- **TASK**:
Please rewrite all of the material below, replacing "Screen dimensions" with "Display size" and leaving everything else unchanged. Omit the pictures from your answer.

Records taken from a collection
================================
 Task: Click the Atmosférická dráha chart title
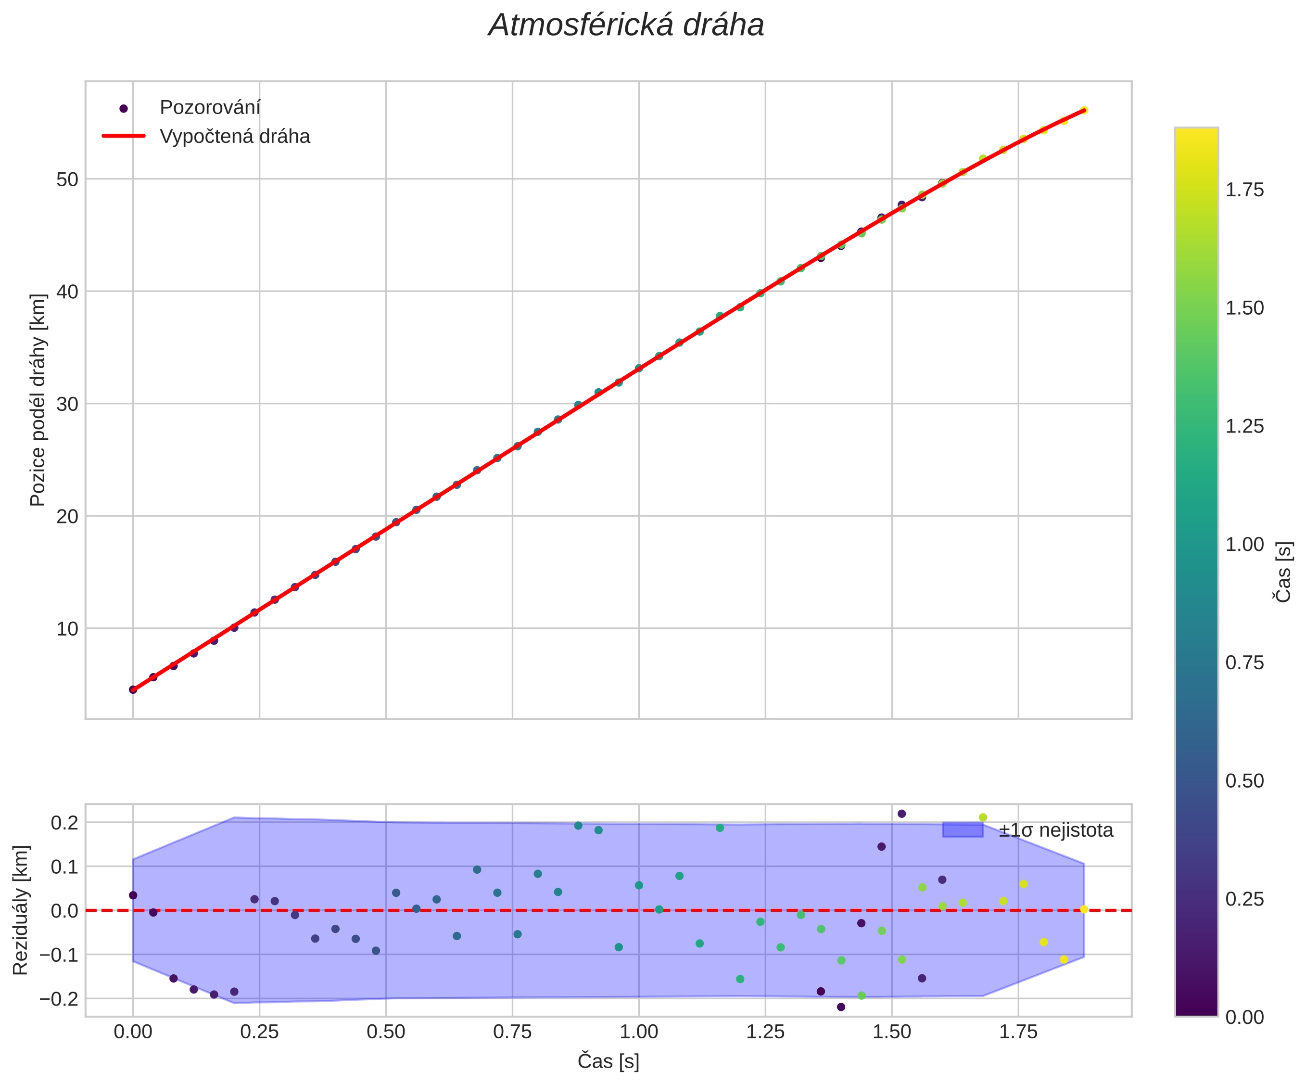(626, 25)
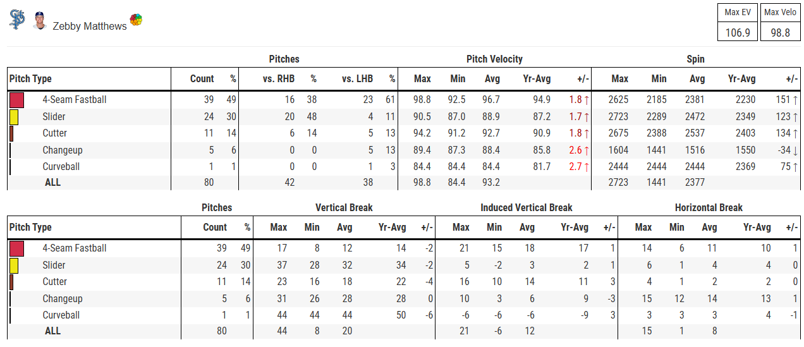Click the up arrow beside Cutter spin 134
The image size is (804, 347).
click(795, 133)
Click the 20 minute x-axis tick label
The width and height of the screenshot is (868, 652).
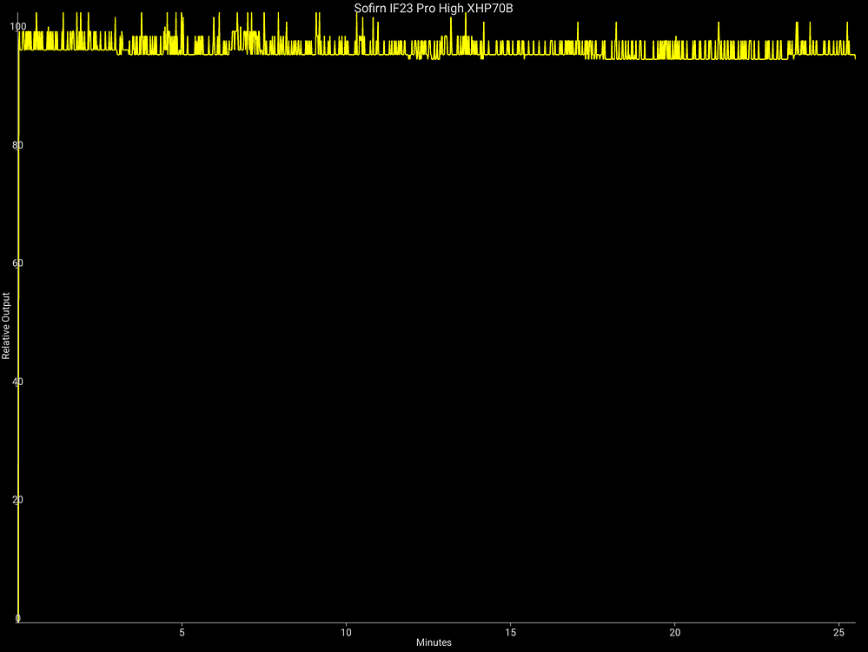[x=675, y=631]
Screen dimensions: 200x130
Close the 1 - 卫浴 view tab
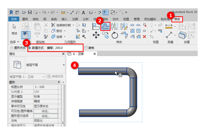[95, 54]
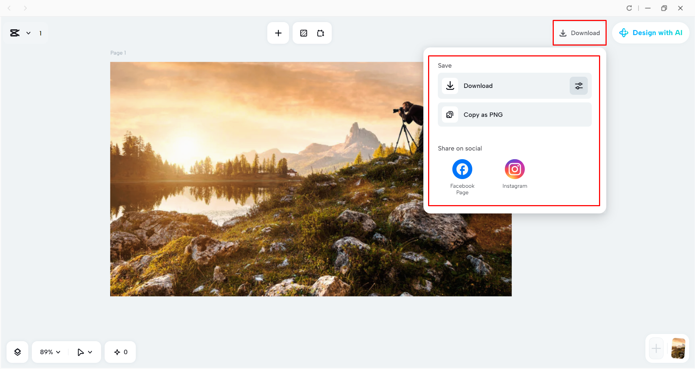Click the browser refresh icon
This screenshot has height=369, width=695.
pos(629,8)
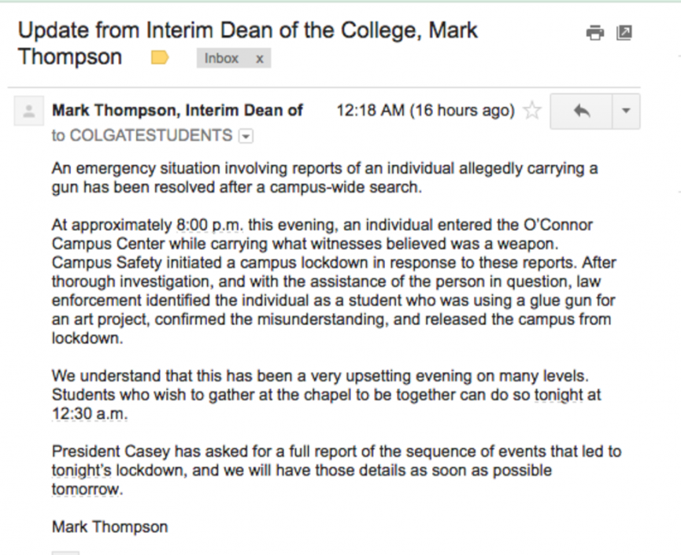The width and height of the screenshot is (681, 555).
Task: Click the email subject title
Action: point(247,43)
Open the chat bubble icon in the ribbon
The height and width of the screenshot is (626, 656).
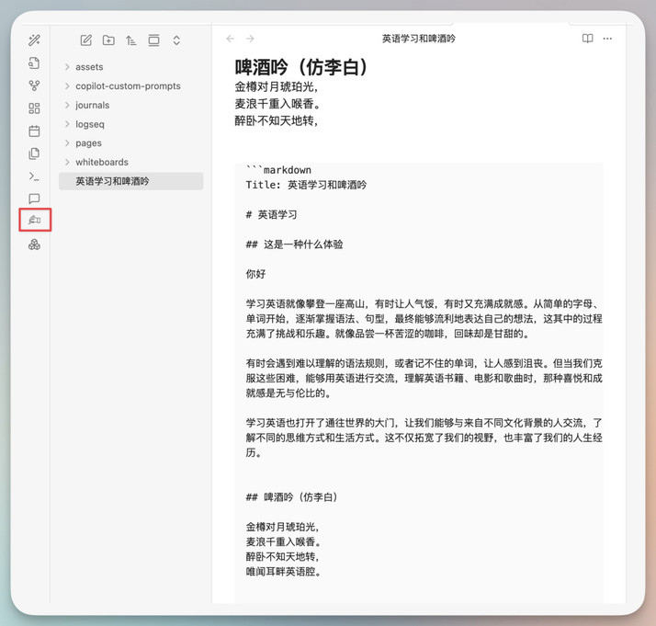pos(34,199)
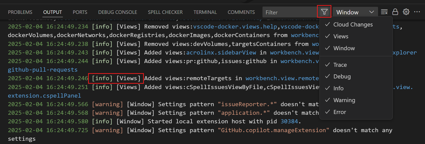
Task: Toggle the Debug log level
Action: tap(342, 76)
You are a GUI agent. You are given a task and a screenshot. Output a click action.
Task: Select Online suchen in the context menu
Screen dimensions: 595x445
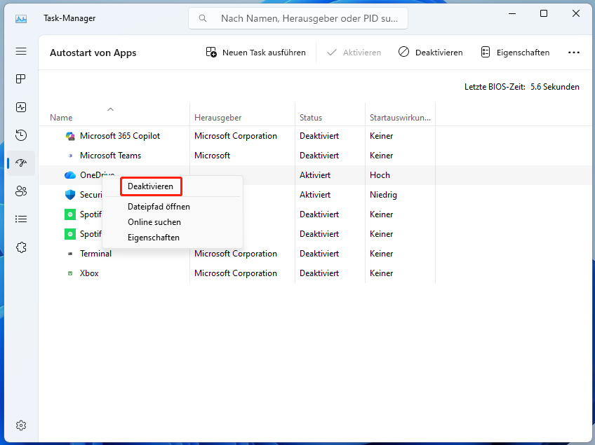(x=154, y=221)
================================
- **SOLUTION TO THIS TASK**:
 Task: Click the Atmosférická dráha chart title
(626, 25)
Click the up arrow beside Cutter spin 134
The image size is (804, 347).
click(795, 133)
Click the 20 minute x-axis tick label
The width and height of the screenshot is (868, 652).
[x=675, y=631]
Display size: 200x130
Close the 1 - 卫浴 view tab
[95, 54]
Click the browser refresh icon
This screenshot has height=369, width=695.
pos(629,8)
The width and height of the screenshot is (681, 555).
Task: Click the email subject title
Action: point(247,43)
Open the chat bubble icon in the ribbon
The height and width of the screenshot is (626, 656).
pos(34,199)
Task: Toggle the Debug log level
Action: tap(342, 76)
You are a GUI agent. You are given a task and a screenshot. Output a click action.
Task: Select Online suchen in the context menu
Display size: 595x445
(x=154, y=221)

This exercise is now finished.